Anyway, my parents won't watch Mad Men; they have preemptively declared that it is stupid and inaccurate and wrong. Maybe because it really is so closely about them in some ways, and the show is not kind when it sniggers about how much more we know than those stupid people back then.
You see, my dad has a similar up-from-nowhere kind of story as Don Draper (although as you can see from his massive forehead and the fact that he looks like he's only 14 that he more resembles Pete Campbell) and as newlyweds my parents lived on Long Island while he commuted in to Manhattan back in the late 50s. He did military and space stuff, though, so he fits more the Cuban Missle Crisis plotline than the ads. They have also told me that people were not actually paying attention and didn't take the crisis very seriously, and that they are futzing it all up on the show to make more drama. Also, funnily enough, my mom loathes John Kennedy. Being mom, she has this tendency to make universal pronouncements, so of course she tells me that the show got it wrong and rather than having a shrine to Kennedy, "all Catholics loathed Kennedy. He was too slick, too untrustworthy."

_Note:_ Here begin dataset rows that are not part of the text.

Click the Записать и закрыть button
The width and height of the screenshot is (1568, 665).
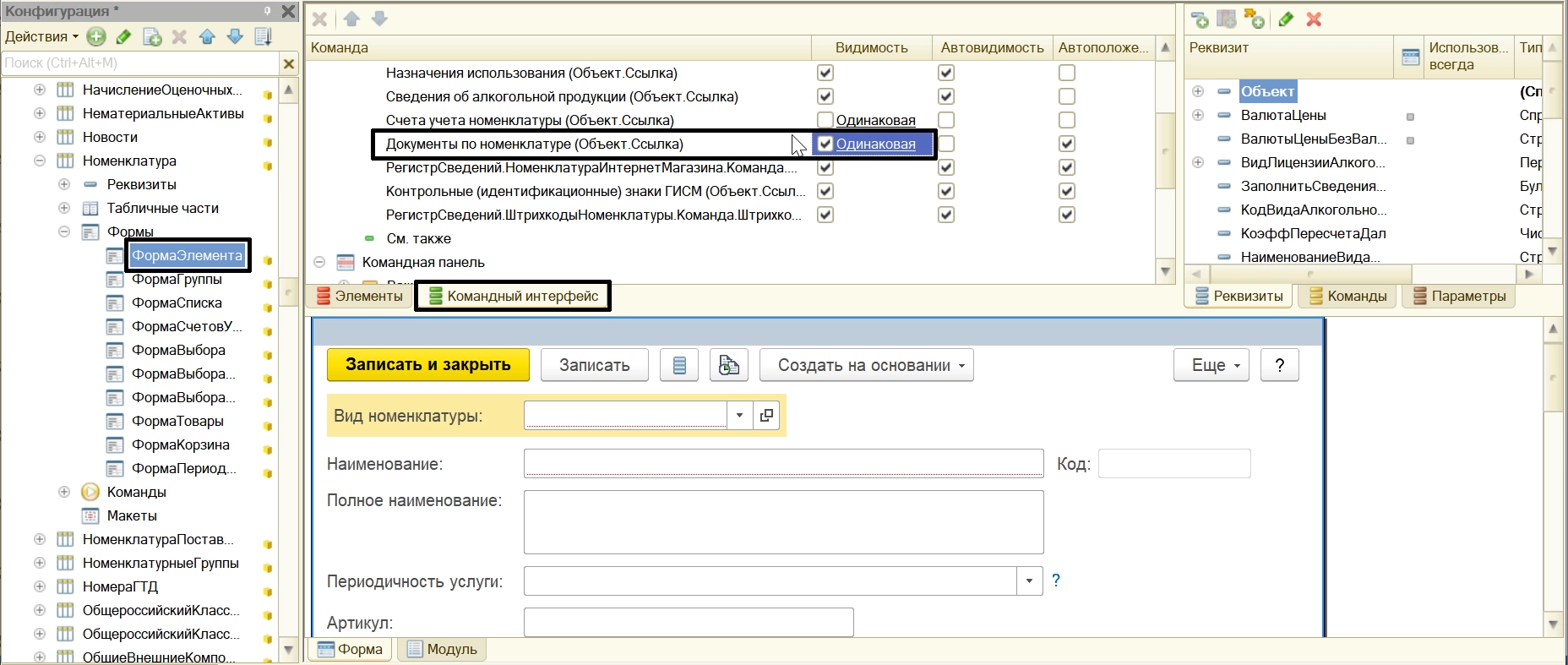pos(427,365)
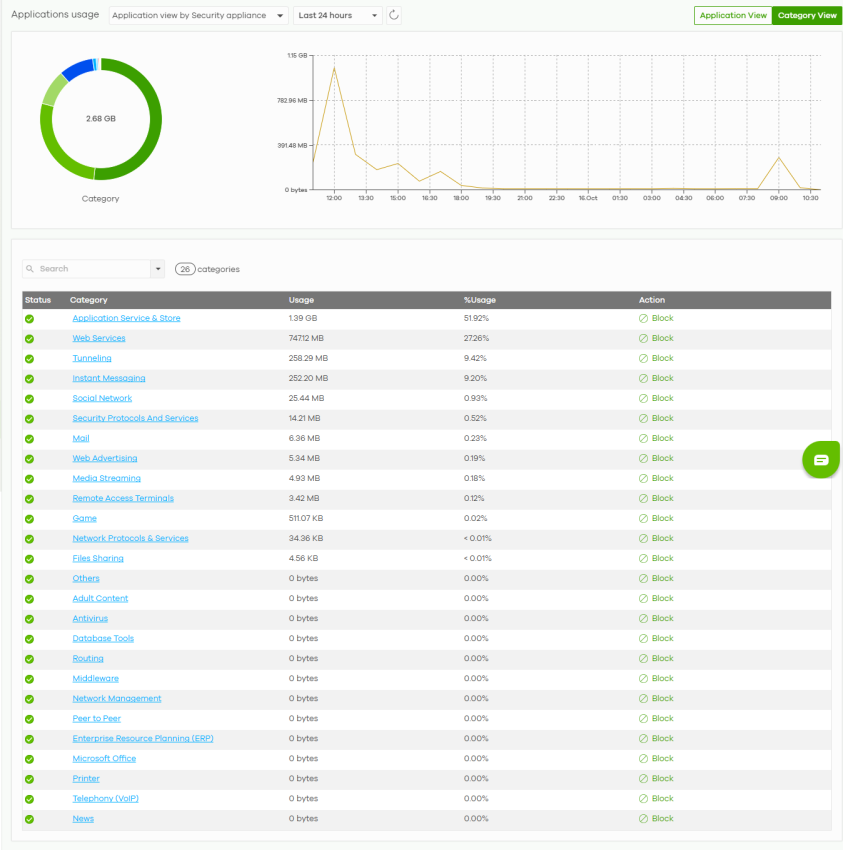The height and width of the screenshot is (850, 843).
Task: Click the magnifier icon in search box
Action: [x=31, y=269]
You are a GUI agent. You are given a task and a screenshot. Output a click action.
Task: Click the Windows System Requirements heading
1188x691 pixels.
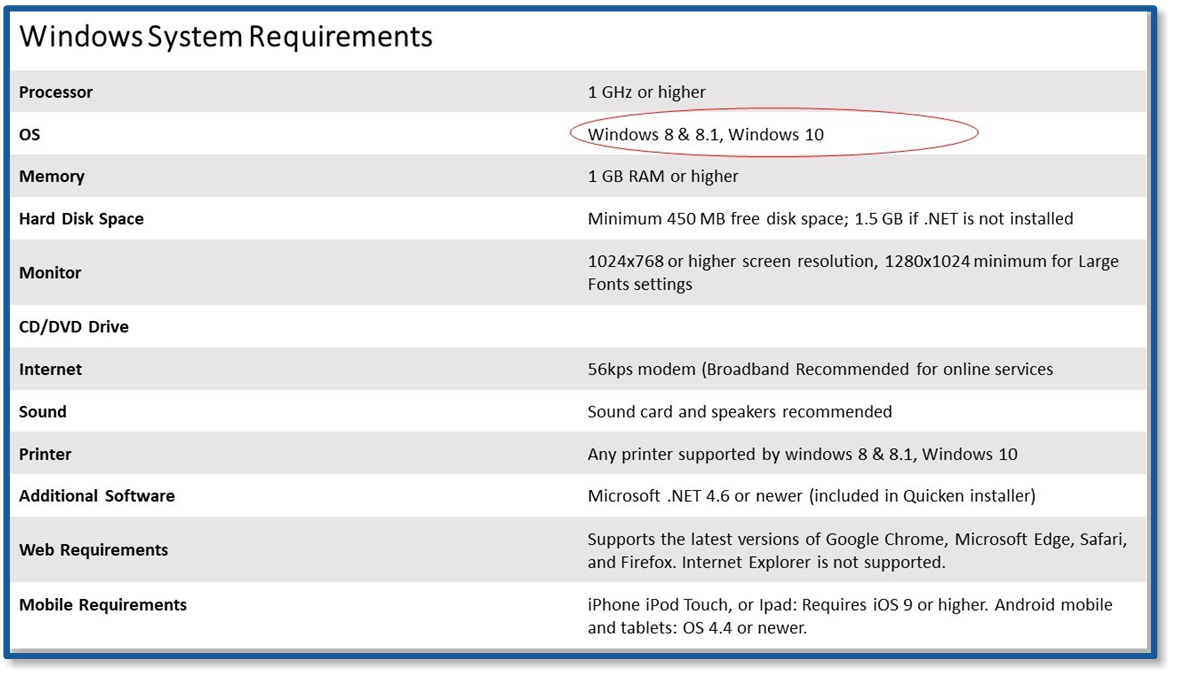226,37
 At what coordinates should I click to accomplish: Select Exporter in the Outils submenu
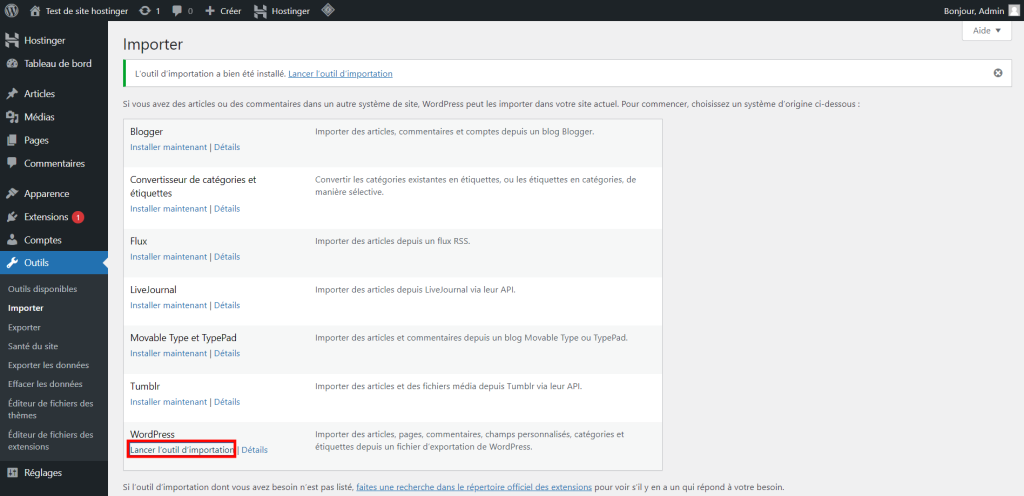tap(24, 327)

I didn't bother to adjust the colors on this pic; it's faded, but faded in a completely different way than it has scanned. This long-promised wallpaper photo does not deliver the promised shock, as it doesn't get the full neon-yellow and avocado green color, nor is it the really psychedelic wallpaper I remember. It does show you though that there were two sets of wallpaper in the kitchen, because the green barns-with-talking-mushrooms pattern was over the side with the sink and window. Don't forget the avocado-green shag carpet. In the kitchen. This is probably my all-time favorite childhood picture of me, by the way. That would make it around 77 or so.

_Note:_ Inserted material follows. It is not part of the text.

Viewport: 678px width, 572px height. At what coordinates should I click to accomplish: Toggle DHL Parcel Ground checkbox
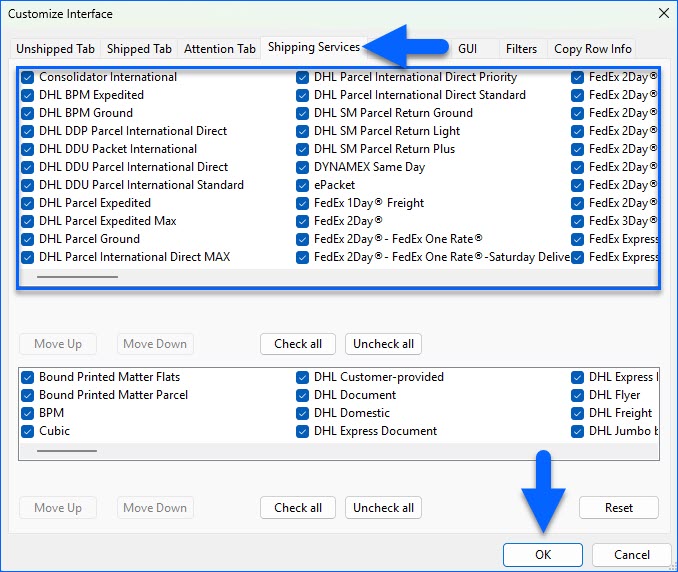(x=28, y=239)
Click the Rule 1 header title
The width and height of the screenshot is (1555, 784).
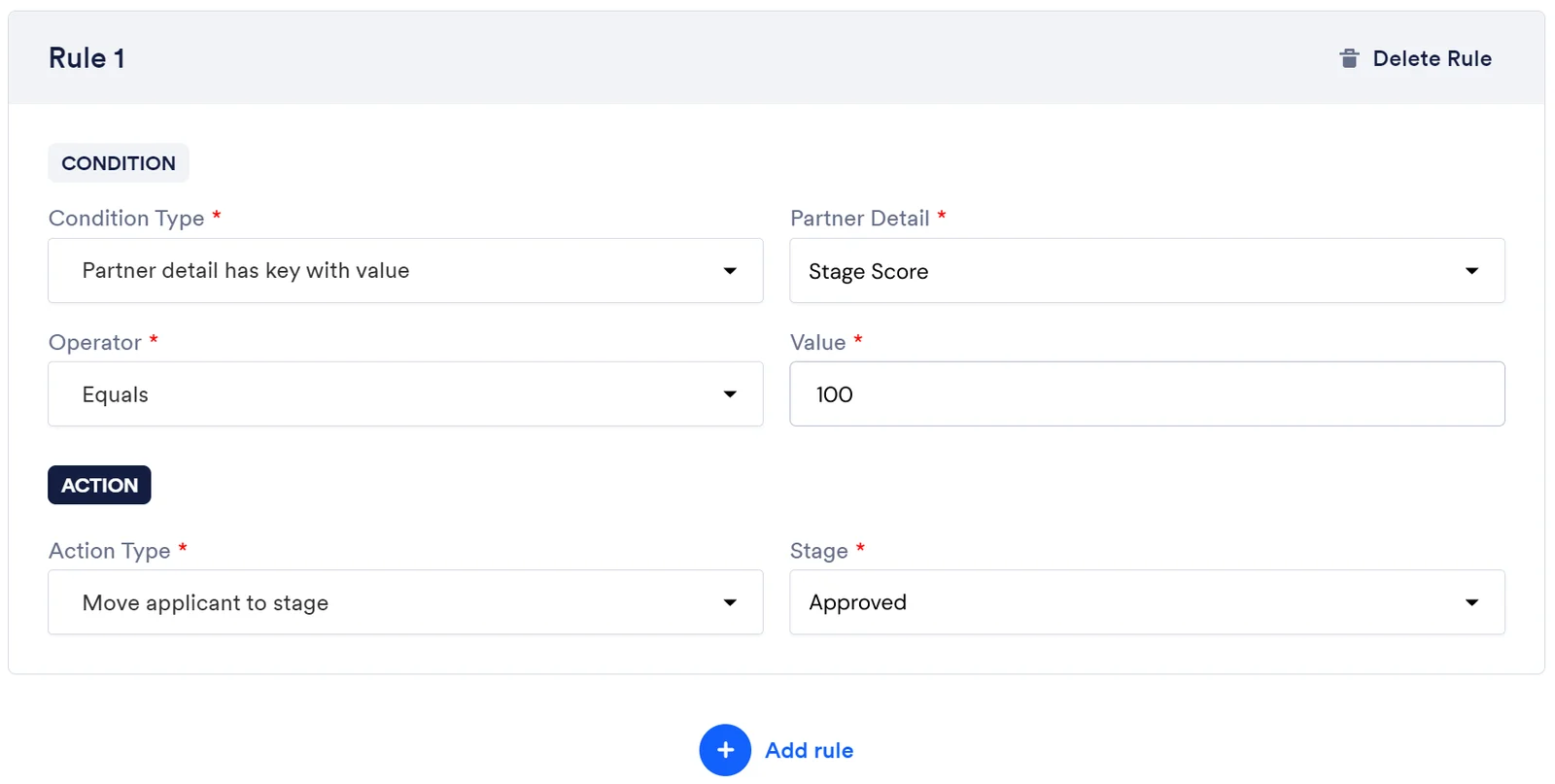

And this would be me after my baptism. The hi-fi and chair still date from the late 50s/early 60s, though. We had them until the mid 80s --- they really clashed with the half-done-over living room in oak and desert pastels. I remember looking through the phot album and going in phases from hating my mom's dress to loving it to loving the kitch of it to hating it. The next picture in the album is hilarious though, with my step-grandpa holding me and he's got greasy slicked hair, sideburns, a leisure suit and shirt mostly unbuttoned. It is amazing how everyone had to look skeevy in the 70s. It was like a law or something. God bless 'em. Just don't bring them back in a revival tv show.